P. aeruginosa can undergo flagellum-mediated swimming motility, in addition to surface-associated swarming and twitching motilities, which are predominantly mediated by hyperflagellation and type-IV, respectively.[4] Swarming has been noted to have an important impact on early biofilm formation.[15] It has been reported that swarming may be a highly organized form of motility involving multiple functions—the regulation of which is remarkably complex.[16] Swarming motility depends on flagella,[5] c-di-GMP levels,[17] and the production of rhamnolipids.[18] In the present study, aqueous Tp extracts not only limited bacterial surface colonization, but also served as an environmental signal for changing phenotypes. It is considered the signal transduction system regulating biofilm formation undergoes alterations and regulates gene expressions based on several environmental signals. Thus, the exact phase of biofilm formation that is affected by the aqueous extract of Tp remains unknown.

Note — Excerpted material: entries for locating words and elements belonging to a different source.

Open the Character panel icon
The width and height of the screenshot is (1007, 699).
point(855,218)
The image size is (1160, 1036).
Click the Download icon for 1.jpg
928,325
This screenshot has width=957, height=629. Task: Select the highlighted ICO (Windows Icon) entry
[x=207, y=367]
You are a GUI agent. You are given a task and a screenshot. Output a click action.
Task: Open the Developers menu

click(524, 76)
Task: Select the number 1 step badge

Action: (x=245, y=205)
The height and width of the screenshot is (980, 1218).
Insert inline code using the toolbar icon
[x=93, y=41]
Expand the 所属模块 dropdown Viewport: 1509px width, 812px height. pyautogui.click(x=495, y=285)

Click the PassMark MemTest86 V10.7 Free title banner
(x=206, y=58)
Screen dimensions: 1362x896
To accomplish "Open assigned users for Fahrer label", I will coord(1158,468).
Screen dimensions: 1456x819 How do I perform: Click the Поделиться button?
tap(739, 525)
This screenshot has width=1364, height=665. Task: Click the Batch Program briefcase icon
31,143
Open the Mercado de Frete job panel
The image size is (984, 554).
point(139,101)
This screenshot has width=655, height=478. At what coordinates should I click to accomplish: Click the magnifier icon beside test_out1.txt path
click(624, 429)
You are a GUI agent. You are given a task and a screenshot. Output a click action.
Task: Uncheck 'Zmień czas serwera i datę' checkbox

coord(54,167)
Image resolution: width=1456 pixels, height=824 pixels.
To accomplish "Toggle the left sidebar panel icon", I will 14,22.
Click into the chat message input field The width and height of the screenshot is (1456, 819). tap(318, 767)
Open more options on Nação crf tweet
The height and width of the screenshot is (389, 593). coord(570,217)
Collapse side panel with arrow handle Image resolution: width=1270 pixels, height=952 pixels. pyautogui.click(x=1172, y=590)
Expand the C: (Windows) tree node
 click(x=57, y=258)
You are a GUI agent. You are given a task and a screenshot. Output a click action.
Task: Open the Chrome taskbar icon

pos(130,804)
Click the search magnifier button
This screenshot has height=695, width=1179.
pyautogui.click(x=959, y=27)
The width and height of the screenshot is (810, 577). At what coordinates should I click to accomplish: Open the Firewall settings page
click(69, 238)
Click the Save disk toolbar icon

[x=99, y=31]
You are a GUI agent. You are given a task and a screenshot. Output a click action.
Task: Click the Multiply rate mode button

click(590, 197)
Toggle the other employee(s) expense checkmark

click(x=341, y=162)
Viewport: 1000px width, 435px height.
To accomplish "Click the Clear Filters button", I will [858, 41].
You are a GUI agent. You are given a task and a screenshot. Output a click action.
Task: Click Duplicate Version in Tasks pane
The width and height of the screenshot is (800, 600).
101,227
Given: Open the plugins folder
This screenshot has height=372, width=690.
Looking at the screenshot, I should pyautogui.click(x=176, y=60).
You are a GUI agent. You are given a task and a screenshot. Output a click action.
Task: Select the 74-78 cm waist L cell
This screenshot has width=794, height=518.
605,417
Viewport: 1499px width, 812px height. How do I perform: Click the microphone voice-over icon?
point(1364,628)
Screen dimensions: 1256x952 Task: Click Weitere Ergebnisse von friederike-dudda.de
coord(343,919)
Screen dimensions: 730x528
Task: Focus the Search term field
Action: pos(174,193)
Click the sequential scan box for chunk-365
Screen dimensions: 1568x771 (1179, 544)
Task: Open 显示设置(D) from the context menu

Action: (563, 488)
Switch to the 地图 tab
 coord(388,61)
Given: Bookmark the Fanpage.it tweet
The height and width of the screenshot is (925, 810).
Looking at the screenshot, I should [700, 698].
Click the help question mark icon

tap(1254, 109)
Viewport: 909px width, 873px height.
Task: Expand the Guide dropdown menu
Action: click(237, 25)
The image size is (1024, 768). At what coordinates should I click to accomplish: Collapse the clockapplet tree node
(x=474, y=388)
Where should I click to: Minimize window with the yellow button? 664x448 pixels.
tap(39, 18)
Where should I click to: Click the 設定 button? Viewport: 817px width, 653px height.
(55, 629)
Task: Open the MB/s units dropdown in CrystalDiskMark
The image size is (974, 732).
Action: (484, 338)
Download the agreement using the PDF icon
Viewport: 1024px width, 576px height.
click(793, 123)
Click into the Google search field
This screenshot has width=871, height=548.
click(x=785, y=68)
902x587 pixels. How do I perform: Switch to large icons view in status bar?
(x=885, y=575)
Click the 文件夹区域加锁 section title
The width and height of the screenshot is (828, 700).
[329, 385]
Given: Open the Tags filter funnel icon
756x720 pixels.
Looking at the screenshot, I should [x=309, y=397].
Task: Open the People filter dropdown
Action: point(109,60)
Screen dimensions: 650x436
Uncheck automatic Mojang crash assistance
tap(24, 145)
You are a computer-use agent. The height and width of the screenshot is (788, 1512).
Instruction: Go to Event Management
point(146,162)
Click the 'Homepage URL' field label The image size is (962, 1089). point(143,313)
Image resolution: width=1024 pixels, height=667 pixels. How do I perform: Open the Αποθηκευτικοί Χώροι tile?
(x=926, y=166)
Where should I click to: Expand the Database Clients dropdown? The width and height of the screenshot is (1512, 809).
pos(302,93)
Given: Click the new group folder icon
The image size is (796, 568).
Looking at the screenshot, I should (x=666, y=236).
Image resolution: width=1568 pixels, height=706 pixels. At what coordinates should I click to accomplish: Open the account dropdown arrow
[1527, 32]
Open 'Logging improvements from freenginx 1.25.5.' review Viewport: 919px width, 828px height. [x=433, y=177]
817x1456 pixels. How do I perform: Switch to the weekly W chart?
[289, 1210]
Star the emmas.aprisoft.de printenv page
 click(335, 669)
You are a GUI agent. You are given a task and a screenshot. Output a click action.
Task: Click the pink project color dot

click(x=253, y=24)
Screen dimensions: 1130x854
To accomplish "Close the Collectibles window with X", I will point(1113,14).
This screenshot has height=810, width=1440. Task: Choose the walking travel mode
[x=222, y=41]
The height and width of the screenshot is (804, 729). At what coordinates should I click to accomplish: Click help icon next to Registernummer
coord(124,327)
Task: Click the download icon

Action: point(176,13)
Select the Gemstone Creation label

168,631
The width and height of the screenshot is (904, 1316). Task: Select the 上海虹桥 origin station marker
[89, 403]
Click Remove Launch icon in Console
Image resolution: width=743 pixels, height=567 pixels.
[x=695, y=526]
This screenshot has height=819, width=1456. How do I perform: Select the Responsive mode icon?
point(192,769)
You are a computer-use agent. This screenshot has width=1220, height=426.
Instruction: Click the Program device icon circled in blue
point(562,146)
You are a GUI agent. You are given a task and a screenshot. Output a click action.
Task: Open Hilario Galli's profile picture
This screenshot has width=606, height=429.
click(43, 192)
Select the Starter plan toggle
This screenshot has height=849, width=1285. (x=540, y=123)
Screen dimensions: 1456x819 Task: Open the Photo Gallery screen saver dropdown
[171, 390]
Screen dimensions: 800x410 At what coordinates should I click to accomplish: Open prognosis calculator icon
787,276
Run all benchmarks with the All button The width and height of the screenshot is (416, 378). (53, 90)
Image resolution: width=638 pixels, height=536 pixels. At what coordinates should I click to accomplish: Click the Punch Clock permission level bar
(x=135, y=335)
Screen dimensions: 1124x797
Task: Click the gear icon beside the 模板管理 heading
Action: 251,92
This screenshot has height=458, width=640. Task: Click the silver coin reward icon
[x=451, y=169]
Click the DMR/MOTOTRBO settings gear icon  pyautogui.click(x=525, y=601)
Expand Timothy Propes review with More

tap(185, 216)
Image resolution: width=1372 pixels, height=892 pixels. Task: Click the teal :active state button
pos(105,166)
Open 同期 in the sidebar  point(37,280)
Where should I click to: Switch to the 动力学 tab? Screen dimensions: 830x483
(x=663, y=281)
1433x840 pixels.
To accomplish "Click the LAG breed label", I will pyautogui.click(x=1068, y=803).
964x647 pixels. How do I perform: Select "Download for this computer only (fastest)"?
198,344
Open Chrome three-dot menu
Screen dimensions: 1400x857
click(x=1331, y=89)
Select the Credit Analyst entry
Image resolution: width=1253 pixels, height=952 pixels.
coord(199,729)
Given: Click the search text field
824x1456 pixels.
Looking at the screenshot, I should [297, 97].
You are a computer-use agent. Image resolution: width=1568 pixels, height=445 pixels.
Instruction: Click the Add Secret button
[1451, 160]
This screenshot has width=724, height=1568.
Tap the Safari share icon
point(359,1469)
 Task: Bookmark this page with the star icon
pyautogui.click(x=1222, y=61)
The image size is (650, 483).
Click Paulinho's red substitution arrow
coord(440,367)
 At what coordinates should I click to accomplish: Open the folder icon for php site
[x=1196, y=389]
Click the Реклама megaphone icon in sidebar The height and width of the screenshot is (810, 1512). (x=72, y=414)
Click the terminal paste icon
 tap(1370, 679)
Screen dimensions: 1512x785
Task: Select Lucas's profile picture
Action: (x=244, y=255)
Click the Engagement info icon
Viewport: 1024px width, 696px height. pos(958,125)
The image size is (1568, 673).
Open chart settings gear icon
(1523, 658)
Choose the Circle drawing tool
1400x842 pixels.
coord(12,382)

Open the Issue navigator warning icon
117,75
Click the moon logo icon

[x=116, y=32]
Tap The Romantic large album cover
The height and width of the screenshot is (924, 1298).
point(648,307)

In conclusion, the findings of this study demonstrated that aqueous Tp extract inhibits the liquid growth and biofilm formation of PAO1. This study provides new information on using antimicrobial substances and biofilm inhibitors against P. aeruginosa.

ACKNOWLEDGMENTS

We would like to thank Dr. Daisuke Miyazawa (Kinjo Gakuin University, Japan) for detailed advice on analyzing protein and saccharides.

DISCLOSURE STATEMENT

All authors state that there are no conflicts of interests to declare.